Rapid CD4+ Cell Decrease After Transient cART Initiated During Primary HIV Infection (ANRS PRIMO and SEROCO Cohorts)

Abstract

To modelize the rate of CD4 cell count decline and its determinants after cessation of combination antiretroviral therapy (cART) started during primary HIV infection (PHI) and compare it with never-treated patients. Kinetics of CD4 counts were analyzed on the square root scale by using a mixed-effects model in 170 patients who received cART during PHI from the Primary Infection (PRIMO) cohort and 123 never-treated patients from the Seroconverters (SEROCO) cohort. After cART interruption in the PRIMO cohort, the CD4 cell count fell rapidly during the first 5 months and more slowly thereafter.

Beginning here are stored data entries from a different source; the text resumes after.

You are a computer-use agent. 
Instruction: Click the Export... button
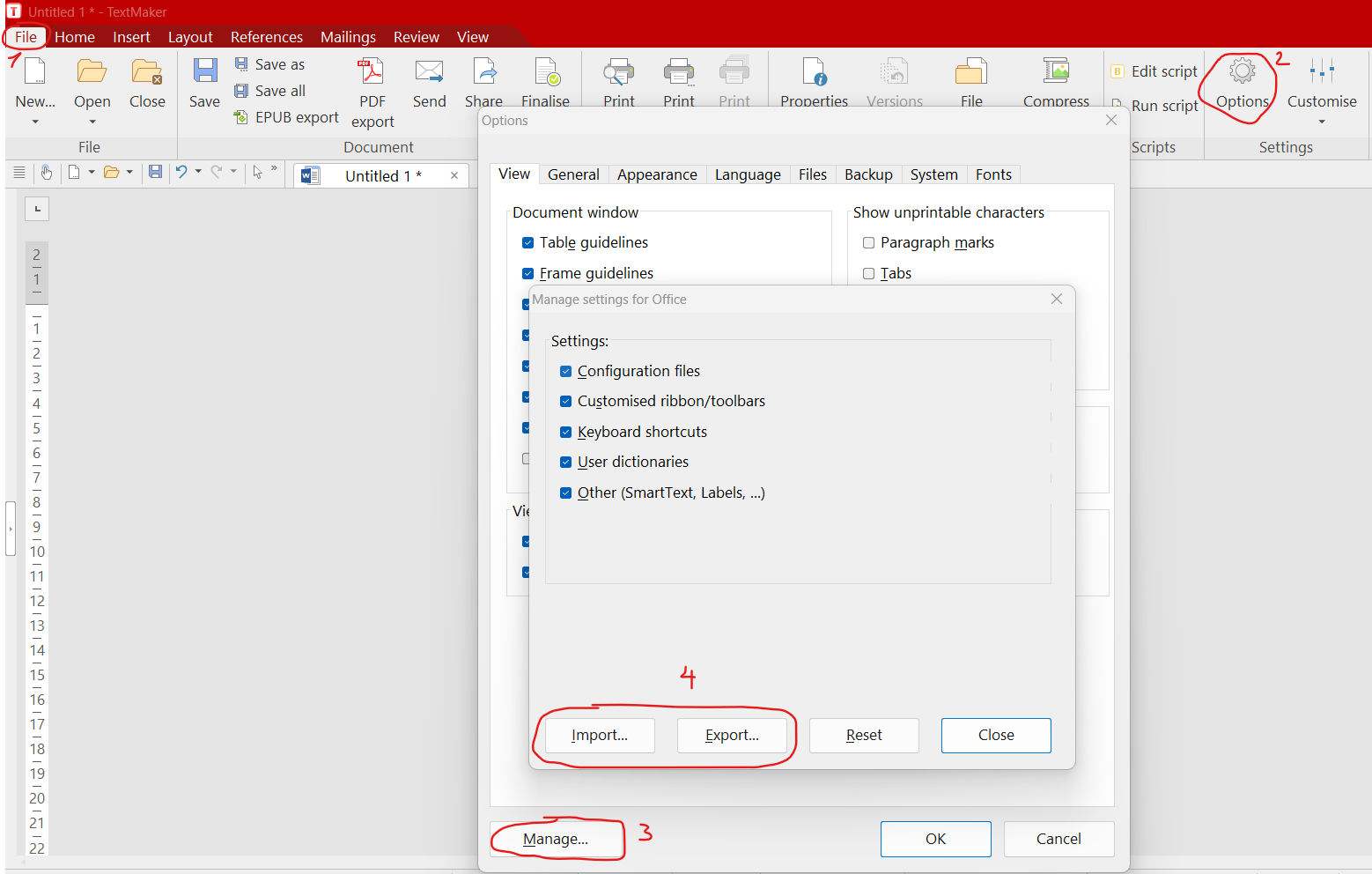(732, 736)
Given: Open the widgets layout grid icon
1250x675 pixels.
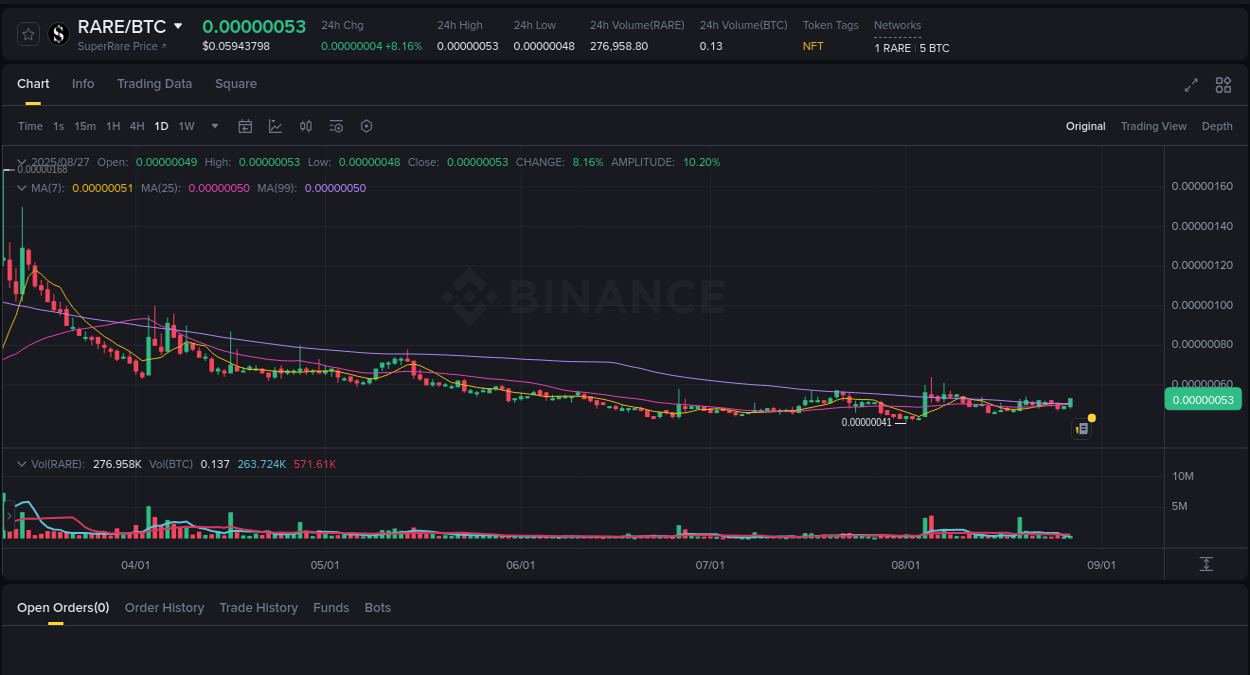Looking at the screenshot, I should [1223, 85].
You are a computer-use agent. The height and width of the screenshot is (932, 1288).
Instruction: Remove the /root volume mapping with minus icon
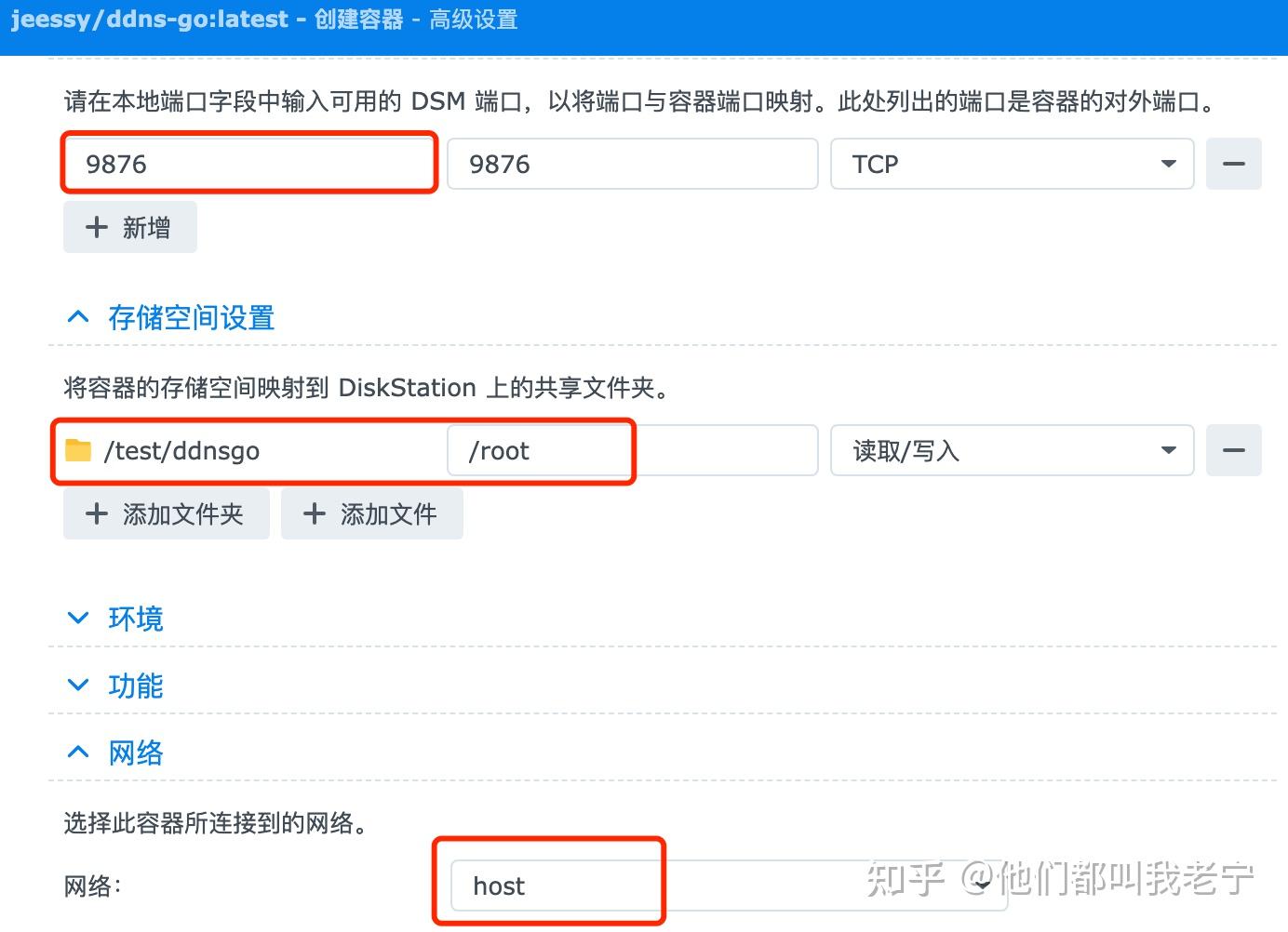1234,450
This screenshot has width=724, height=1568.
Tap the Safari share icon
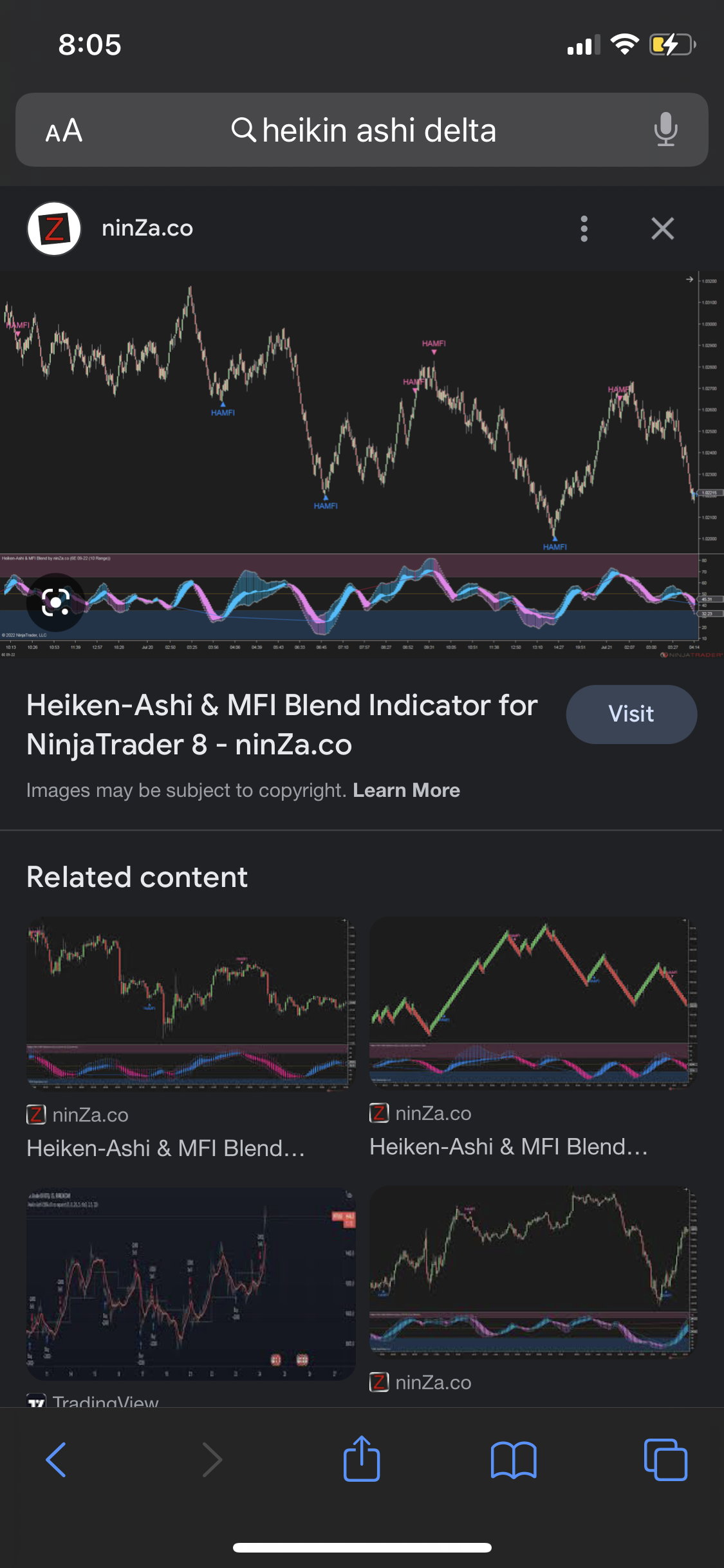(x=362, y=1459)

The timing of treatment initiation had no influence on the rate of CD4 cell decline. In contrast, a larger increase in CD4 cell counts during cART was associated with a steeper decline and a larger loss of CD4 cells after treatment interruption. The mean CD4 cell loss 3 years postinterruption was 383 cells per microliter. In the SEROCO cohort, the CD4 T-cell decline was less steep (3-year CD4 loss 239 cells/microL). As a result, the mean CD4 cell counts were similar (416 cells/microL) 3 years after cART interruption (PRIMO) or after infection (SEROCO). These data question the benefit of a limited course of cART even when initiated within 3 months after PHI diagnosis.